Methodology:The study involved 108 children from Kindergarten through second grades, evenly split by gender and grade level. Researchers read three different storybooks to the students. Students participated in either thematic-fantasy play to re-enact the story, adult-led discussion of the story, or drawing scenes from the story after the readings, depending on assignment. The first two storybook readings were used as training sessions, and the third was used as a formal test of story comprehension and understanding measured through a criterion-referenced test and scaled story-telling task.
Limitations of the Research:There were some unclear areas in the authors’ approach that limit the findings presented. First, it was not clear if the stories read were completely new to all of the students. Second, it was not clear how students were assigned to the different conditions. Finally, it was not discussed how student reading ability might interact with the conditions nor how student’s understanding of the stories might have affected the roles they took in the story dramatization.

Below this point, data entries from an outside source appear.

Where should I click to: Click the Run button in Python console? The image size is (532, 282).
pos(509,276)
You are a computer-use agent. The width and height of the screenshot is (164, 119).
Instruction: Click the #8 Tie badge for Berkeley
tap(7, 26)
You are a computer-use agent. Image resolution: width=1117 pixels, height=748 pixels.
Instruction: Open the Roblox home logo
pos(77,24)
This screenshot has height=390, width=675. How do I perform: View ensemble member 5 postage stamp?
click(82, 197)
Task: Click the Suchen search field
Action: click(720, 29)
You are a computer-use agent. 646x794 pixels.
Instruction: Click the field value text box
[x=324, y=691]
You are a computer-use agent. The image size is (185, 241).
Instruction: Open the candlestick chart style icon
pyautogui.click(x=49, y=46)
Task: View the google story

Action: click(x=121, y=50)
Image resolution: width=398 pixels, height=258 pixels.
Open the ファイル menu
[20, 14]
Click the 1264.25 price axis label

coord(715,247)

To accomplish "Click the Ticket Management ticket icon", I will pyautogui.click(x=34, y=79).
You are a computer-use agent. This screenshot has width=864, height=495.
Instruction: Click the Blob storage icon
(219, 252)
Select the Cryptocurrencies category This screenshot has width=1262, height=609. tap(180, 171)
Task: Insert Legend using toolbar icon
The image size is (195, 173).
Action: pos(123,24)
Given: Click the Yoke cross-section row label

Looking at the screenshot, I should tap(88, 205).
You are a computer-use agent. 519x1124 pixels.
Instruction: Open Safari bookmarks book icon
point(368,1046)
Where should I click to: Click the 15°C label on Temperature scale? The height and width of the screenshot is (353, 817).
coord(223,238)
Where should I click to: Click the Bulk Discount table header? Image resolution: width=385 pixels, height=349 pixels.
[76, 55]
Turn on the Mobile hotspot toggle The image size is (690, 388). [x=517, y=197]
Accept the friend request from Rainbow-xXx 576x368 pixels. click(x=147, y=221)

Questions to Guide New Research:Does acting out a central character during thematic-fantasy play consistently lead to better story recall, especially for struggling students? How does a student’s reading ability impact the effect of thematic-fantasy play on story comprehension and understanding?
1The text of this summary is adapted from the Arts Education Partnership’s 2002 research compendium: Deasy, R. J. (Ed.). (2002). Critical links: Learning in the arts and student academic and social development. Washington, DC: Arts Education Partnership.